Depletion of regulatory T cells using moga may lead to deterioration of autoimmune symptoms, partly due to cross-reaction by the same ATL-specific clones. If so, the same T cell clones should be detected in both peripheral blood and the affected tissue. However, in this study, peripheral blood and skin tissues from patients suffering from skin eruptions did not share the same major T cell clones. These results suggest that the skin rash may not be a consequence of cross-reaction, but rather reflects alterations of T cell homeostasis or cytokine-release syndrome. Our data suggest that the immunological dynamics and polarization in moga-treated patients varies depending on the tissue site.

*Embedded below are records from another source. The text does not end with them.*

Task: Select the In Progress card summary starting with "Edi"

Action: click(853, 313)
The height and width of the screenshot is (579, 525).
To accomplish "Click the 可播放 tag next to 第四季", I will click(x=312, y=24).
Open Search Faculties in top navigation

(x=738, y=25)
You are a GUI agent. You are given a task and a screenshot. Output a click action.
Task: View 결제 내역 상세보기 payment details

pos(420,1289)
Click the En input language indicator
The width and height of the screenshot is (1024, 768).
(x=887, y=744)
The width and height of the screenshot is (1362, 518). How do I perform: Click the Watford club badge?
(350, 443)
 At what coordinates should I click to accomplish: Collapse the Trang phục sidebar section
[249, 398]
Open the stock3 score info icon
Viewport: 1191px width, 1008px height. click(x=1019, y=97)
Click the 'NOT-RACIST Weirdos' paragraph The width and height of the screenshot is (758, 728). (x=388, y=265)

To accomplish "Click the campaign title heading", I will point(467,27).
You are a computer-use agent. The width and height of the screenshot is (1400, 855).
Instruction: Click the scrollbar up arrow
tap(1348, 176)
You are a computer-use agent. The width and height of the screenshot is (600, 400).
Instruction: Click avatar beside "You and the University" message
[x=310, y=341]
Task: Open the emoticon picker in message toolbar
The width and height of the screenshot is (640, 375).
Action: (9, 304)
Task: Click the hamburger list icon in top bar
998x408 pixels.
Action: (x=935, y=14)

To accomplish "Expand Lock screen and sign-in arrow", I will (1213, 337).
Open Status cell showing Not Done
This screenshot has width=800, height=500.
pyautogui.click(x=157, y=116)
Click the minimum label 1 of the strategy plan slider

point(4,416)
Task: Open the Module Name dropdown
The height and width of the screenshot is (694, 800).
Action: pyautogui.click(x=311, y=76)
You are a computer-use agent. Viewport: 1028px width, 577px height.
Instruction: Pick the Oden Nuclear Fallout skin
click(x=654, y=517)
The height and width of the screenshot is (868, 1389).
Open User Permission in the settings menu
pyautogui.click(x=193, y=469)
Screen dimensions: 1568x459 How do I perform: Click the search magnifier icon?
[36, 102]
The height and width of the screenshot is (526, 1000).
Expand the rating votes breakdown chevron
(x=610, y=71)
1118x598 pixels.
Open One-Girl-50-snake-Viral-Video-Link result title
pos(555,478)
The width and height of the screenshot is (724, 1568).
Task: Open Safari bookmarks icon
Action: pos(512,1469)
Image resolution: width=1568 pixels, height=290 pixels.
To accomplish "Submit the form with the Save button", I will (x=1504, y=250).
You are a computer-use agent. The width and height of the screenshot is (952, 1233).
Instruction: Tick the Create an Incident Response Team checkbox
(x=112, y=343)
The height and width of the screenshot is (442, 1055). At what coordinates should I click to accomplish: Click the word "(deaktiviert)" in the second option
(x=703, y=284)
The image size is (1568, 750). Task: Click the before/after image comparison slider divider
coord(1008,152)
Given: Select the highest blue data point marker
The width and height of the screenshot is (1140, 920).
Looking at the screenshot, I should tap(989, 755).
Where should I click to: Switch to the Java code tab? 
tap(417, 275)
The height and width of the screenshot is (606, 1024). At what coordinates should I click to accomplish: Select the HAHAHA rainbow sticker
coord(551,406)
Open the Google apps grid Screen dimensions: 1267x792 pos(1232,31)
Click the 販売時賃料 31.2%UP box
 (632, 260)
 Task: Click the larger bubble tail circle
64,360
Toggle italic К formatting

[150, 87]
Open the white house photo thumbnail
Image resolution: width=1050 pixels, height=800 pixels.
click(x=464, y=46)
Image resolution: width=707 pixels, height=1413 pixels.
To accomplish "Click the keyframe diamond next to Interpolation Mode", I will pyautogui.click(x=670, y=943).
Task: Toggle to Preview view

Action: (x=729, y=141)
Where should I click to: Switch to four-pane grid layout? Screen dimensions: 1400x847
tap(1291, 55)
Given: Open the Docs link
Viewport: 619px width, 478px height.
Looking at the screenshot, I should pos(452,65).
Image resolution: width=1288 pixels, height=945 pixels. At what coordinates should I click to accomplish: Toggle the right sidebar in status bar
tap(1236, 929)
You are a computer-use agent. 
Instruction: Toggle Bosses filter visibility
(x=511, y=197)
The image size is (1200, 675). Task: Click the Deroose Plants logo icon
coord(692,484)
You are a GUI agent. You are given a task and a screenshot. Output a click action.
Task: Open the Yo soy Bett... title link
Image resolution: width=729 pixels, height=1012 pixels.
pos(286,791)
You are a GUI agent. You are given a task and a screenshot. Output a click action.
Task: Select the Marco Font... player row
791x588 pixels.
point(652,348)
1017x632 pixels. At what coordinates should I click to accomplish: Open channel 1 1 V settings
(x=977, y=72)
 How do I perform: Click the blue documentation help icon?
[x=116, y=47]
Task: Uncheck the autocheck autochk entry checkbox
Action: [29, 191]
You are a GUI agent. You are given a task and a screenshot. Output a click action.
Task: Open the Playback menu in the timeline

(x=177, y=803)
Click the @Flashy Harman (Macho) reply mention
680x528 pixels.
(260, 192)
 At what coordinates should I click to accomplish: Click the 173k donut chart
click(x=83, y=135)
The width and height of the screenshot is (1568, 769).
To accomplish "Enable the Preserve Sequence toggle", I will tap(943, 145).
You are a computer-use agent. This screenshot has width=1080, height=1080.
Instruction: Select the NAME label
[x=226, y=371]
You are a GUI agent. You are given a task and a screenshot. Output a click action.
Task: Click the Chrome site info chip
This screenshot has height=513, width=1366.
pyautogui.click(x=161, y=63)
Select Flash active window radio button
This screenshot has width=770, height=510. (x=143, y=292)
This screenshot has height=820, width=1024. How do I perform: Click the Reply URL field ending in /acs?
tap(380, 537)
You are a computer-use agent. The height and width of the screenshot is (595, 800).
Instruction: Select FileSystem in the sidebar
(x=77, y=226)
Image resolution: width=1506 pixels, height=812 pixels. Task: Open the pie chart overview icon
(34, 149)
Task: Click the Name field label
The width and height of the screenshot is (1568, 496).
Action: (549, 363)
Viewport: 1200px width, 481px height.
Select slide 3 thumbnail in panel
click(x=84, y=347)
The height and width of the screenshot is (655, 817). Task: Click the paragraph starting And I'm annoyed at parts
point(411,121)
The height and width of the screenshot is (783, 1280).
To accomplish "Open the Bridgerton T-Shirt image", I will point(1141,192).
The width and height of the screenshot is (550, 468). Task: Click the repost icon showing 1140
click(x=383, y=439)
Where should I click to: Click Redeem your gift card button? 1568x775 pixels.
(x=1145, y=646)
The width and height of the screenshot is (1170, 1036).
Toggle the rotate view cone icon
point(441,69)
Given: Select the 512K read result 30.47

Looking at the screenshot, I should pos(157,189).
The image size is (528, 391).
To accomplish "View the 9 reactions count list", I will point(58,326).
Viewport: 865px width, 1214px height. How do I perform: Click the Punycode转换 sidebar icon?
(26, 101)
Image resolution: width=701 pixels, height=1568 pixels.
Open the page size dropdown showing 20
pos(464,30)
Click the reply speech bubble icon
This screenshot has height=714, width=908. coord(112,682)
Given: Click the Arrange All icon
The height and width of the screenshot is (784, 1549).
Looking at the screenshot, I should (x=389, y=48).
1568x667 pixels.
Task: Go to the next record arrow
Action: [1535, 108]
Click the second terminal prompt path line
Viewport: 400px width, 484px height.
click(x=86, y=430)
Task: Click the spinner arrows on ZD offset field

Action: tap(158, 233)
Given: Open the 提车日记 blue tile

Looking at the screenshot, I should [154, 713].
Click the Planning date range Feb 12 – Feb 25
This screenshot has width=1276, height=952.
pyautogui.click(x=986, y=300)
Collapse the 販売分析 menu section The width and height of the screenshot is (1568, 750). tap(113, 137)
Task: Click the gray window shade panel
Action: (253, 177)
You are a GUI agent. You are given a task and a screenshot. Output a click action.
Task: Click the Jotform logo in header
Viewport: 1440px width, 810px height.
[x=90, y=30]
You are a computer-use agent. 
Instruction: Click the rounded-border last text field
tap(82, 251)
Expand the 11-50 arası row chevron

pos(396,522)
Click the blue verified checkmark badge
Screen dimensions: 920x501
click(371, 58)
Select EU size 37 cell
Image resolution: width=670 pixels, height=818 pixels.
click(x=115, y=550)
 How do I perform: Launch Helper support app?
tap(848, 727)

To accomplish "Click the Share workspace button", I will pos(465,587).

In conclusion, TCR repertoire analysis by deep sequencing reveals reconstitution of polyclonal and oligoclonal T cell clones after moga treatment. This phenomenon was observed only after moga treatment and may be essential for its effects. Although further investigations are warranted, our method would help to clarify the mode of action of moga.
Methods
TCR repertoire analysis
PBMCs and sorted CD4+/CD8+ T cells, or the skin tissues were collected from ATL patients with written informed consent, and subjected to TCR repertoire analysis. All the studies were performed in accordance with the guidelines set out in the Declaration of Helsinki and were approved by the Saga University Institutional Review Board. TCR repertoire consists of combination of diverse TRAV and J chain usage and amino acid sequences of CDR3 region. Sequencing of the T cell receptor α (TRA) locus was performed at Repertoire Genesis Incorporation using an unbiased gene amplification method with Miseq or GS Junior, and the repertoire analysis software, Repertoire Genesis, was used as previously described.4 Between 103 and 105 valid reads were generated. Cell numbers and extracted RNA contents of the samples are summarized in Table S6.
Flow cytometry
Peripheral blood mononuclear cells (PBMCs) were collected from nine ATL patients. Cells were stained using a combination of APC-H7-anti-CD3 (SK7), PE-anti-CD7 (M-T701), and PerCP-Cy5.5-anti-CD4 (SK3) (BD Biosciences, Franklin Lakes, NJ), FITC-anti-CCR4 (205410; R&D systems, Minneapolis, MN), and Alexa Flour 647-anti-CADM1 (3E1; MBL, Nagoya, Japan). Multicolor flow cytometric analysis was performed using a FACSCanto II analyzer (BD Biosciences), and data were analyzed using Flowjo software (TreeStar, Ashland, OR).
Supplementary Material
Category
Brief Report
Conflicts of interest
No potential conflicts of interest were disclosed.